*INSTRUCTIONS TO FOLLOW*
For each statement, answer yes or no on whether it agrees with the text on piezoresistance in nano-silicon, and quote the exact words of the text that decide it. (a) Under steady-state conditions, the piezoresistance of the nano-membranes is far larger than that of charge-neutral bulk silicon. (b) A giant piezoresponse can arise at measurement frequencies close to the characteristic trapping rates. (c) The silicon nano-membranes studied contain only native defects.

*PAGE EXTRACT*
# # #
Piezoresistance (PZR) in nano-silicon has long promised to provide a means to sensitively transduce motion in nano-electromechanical systems. Giant or anomalous effects loosely ascribed to mechanically sensitive electronic defects have been reported in lightly doped nano-objects. On the basis of two recent works [1, 2] a quantitative description of the piezoresponse of trap-mediated, space-charge-limited transport will be given. Using silicon nano-membranes containing both native and engineered defects, it will be shown that under steady-state conditions the magnitude of the piezoresistance is always comparable to that of charge-neutral, bulk silicon although a sign change can be induced under bipolar conditions due to stress-induced shifts in the trap activation energies. Under non-steady-state conditions, this same shift in trap activation energies can yield a giant piezoresponse at measurement frequencies close to the characteristic trapping rates. In terms of possible nano-sensing applications, the difficulties likely to be encountered when trying to exploit this giant piezo-impedance will be discussed.
# # #
*RECORDED DATA*
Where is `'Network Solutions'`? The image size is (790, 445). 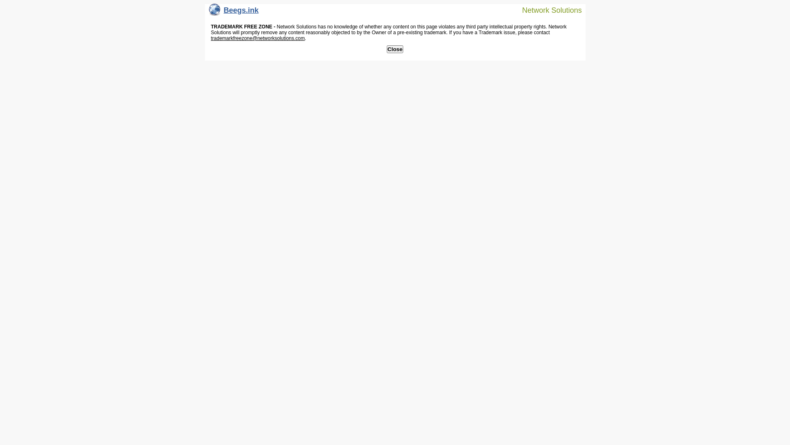
'Network Solutions' is located at coordinates (547, 9).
# # #
*ANSWER BELOW*
(a) No: "the magnitude of the piezoresistance is always comparable to that of charge-neutral, bulk silicon"
(b) Yes: "can yield a giant piezoresponse at measurement frequencies close to the characteristic trapping rates"
(c) No: "silicon nano-membranes containing both native and engineered defects"